▸ Directions for this task
From the data below, report how many lines contain the word "Open", giving the number and nothing else.

[Provided information Boundary: Start]

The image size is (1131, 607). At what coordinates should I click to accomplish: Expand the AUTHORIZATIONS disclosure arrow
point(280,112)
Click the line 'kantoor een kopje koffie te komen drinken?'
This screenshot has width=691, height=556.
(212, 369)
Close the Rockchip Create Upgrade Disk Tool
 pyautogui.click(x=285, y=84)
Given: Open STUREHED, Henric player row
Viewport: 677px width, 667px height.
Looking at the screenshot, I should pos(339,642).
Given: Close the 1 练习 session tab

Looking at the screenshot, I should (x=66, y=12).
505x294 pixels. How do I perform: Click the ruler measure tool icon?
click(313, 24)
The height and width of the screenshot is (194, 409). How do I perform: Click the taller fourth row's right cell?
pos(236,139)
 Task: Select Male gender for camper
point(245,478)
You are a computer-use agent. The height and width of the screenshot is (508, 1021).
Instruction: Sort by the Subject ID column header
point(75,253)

[Provided information Boundary: End]
[Provided information Boundary: Start]

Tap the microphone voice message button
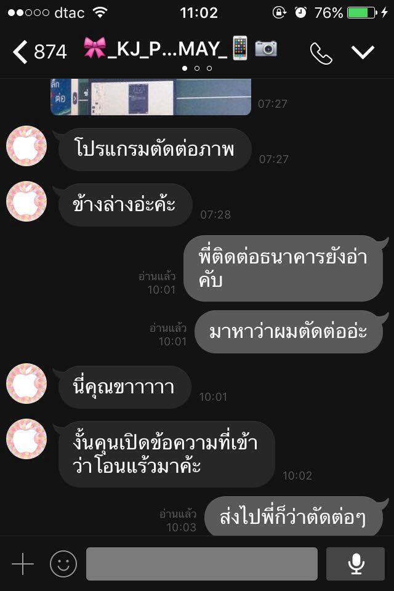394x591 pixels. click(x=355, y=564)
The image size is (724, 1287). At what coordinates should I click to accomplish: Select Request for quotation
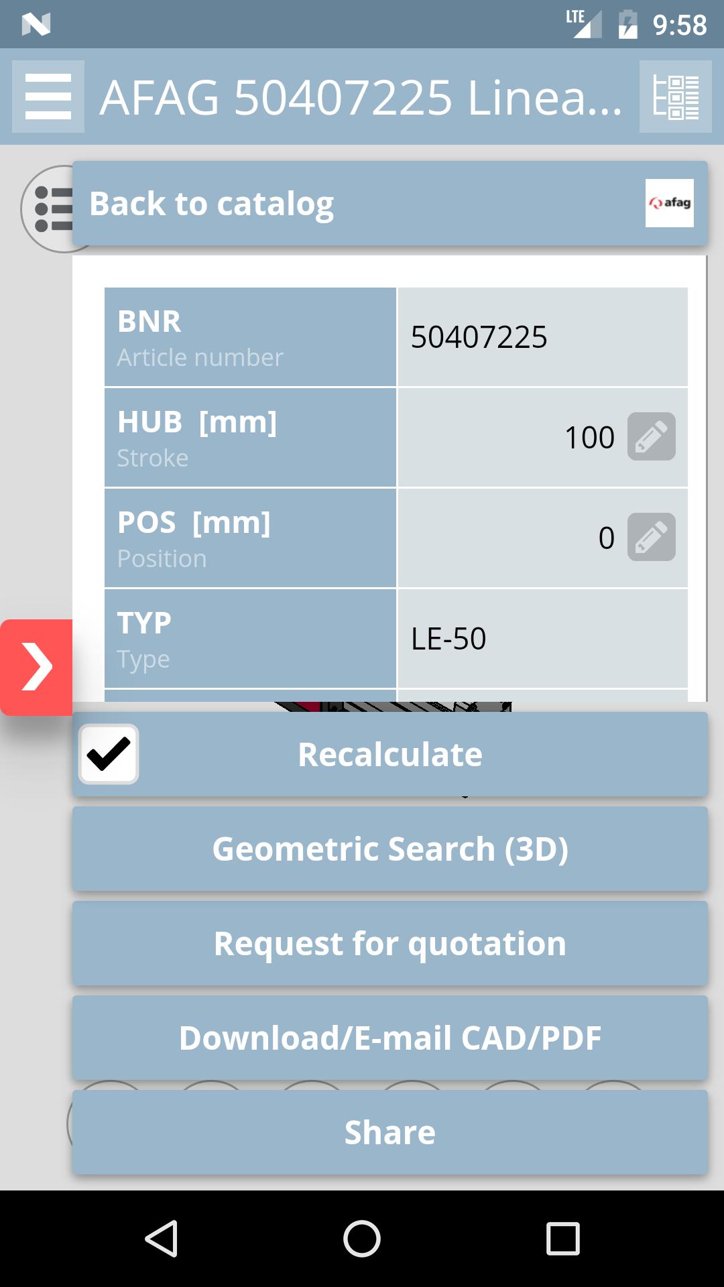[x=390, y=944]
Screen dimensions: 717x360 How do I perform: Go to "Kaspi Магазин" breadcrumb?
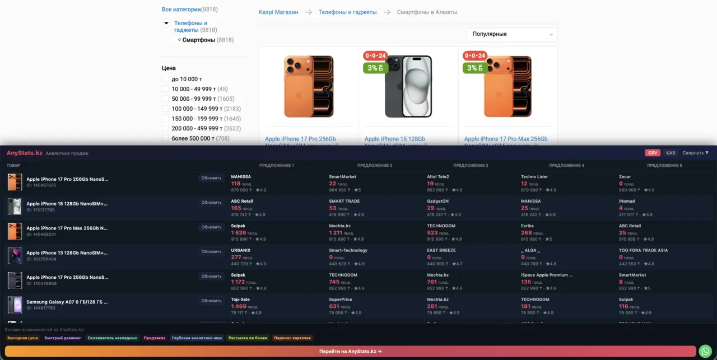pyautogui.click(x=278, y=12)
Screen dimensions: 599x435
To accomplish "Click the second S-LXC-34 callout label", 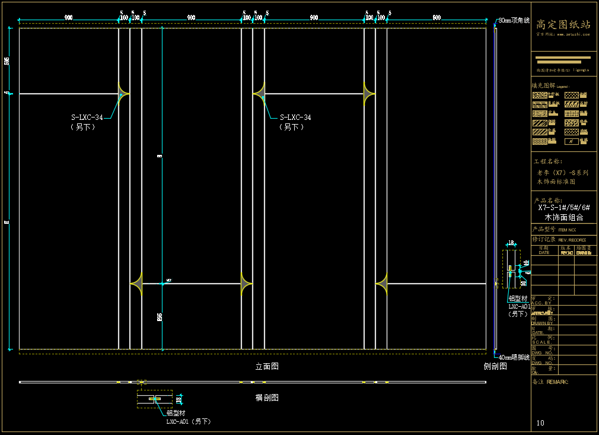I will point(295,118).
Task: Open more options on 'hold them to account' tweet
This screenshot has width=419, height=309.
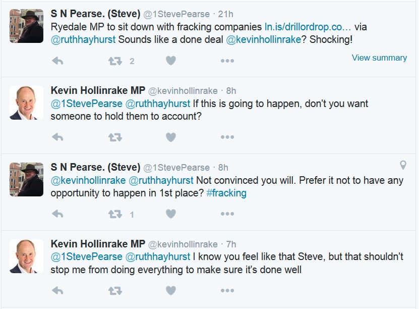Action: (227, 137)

[Provided information Boundary: End]

▸ Result of the task
2